Animals, birds, fish and plants have been and still are essential to our local and global ecosystems, wherever we choose to live in the world. Could extinct fauna be brought back to life based on DNA evidence and genetic manipulation to fill the gaps in these ecosystems?

The scientific evidence is before our eyes but perhaps not fully embedded in our brains. We need to preserve our natural environment and conserve it and its contents now and by doing so allow our future generations to appreciate what we saved for their benefit. What our forefathers demolished and hunted, we have tried to restore. What better epitaph?

There are also counter arguments in that extinct species of fauna would not be able to cope in or contemporary environment even if they could be successfully revived.

It can be argued that, even if a newly created ‘mammophant’ is genetically almost like its ancestors, it will have lost its natural tendencies and cultural behavioural patterns and instincts only derived by following those of its natural parents in a generation before.

Whether or not we will see a ‘mammophant’ baby in a few years’ time, it will be through Church’s team’s efforts to achieve a careful genetic engineering of a ‘rebirth’ of an extinct species of mammal. Church and his research team have focussed all of our attentions on the value of all living fauna on our planet. Our desperate need, in the 21st century, is to save, preserve and conserve their natural habitats.

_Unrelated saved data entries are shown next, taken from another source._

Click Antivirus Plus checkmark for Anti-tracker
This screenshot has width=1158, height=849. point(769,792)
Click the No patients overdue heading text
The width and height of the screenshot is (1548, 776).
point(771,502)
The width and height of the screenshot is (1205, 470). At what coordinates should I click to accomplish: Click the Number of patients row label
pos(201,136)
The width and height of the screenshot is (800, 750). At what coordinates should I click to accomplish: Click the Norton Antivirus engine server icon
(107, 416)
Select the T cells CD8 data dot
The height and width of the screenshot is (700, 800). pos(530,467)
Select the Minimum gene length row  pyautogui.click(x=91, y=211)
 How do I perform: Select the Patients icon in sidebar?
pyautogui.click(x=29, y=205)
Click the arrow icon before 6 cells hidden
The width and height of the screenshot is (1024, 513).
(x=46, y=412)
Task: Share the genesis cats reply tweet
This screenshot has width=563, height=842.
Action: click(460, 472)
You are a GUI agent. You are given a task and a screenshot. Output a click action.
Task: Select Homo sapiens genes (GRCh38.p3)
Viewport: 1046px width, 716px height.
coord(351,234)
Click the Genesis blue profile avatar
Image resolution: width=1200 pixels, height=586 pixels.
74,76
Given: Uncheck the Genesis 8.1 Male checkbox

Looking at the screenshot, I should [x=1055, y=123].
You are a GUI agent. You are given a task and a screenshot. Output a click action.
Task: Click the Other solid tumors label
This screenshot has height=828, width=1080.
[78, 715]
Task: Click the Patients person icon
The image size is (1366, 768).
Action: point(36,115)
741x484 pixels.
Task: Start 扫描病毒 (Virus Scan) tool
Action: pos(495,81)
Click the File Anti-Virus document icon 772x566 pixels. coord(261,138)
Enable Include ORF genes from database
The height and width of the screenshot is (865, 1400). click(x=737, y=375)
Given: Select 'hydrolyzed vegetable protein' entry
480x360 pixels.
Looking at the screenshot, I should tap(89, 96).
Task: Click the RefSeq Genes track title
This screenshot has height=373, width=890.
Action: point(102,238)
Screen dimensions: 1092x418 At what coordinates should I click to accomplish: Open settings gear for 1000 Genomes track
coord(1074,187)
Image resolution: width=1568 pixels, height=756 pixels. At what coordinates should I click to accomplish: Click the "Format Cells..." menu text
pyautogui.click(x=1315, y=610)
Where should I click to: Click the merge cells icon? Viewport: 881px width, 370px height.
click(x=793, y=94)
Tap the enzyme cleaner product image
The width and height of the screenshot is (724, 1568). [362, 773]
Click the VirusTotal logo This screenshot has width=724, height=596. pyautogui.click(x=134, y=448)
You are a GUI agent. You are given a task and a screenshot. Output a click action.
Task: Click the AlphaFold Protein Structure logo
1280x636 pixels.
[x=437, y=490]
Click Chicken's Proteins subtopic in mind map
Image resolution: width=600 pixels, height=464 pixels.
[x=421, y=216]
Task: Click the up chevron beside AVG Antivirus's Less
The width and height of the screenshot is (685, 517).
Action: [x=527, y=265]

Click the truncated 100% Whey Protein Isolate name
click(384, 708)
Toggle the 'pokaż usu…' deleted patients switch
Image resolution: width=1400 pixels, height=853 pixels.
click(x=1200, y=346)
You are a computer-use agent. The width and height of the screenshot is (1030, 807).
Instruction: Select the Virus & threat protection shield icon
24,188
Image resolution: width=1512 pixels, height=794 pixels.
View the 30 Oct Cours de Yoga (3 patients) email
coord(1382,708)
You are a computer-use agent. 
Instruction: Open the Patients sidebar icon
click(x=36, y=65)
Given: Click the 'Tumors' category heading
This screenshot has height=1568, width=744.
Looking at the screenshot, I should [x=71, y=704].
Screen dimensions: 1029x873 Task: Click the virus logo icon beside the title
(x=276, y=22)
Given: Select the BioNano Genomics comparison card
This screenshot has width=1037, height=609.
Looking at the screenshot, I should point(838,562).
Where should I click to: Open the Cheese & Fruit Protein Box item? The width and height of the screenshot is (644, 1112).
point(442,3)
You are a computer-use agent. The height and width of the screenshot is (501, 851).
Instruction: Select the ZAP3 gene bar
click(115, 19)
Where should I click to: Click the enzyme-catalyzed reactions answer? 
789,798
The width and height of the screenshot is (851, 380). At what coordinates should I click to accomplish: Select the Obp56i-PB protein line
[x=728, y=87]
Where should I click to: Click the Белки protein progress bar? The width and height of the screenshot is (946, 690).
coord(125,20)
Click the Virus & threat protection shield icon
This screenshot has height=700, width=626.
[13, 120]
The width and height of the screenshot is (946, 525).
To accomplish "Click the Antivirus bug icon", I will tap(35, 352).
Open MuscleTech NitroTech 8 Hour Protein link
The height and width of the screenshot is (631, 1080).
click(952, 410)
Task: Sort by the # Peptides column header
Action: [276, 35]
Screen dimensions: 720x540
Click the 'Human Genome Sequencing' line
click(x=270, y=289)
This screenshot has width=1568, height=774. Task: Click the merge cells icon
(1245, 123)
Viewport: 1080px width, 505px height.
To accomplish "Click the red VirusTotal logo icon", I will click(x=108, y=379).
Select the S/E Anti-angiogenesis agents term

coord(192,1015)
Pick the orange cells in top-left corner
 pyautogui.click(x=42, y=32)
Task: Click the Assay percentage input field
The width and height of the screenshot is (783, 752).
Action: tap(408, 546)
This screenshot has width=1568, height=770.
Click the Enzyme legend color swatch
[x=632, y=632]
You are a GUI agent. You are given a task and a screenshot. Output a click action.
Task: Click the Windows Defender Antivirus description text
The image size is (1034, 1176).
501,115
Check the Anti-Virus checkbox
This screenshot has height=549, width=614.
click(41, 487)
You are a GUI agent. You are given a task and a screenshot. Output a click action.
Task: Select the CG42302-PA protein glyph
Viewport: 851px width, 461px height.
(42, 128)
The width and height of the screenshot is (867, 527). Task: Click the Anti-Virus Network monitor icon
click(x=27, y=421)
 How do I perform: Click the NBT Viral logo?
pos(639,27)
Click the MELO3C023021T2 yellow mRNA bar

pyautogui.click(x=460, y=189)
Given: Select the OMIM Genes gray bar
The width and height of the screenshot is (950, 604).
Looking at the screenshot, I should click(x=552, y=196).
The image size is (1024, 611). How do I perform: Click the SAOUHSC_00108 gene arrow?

What his Harvard team are attempting to achieve, he has declared as the biological version of the Apollo 11, 1969 mission, to the moon. Upon its landing, the astronaut Neil Armstrong when he left the capsule said, “That’s one small step for man, one giant leap for mankind.” What Church did not say was, “This is a small step for mankind and a giant step for the past and present and the future of fauna of our world.”

We will eagerly await the outcome of this research.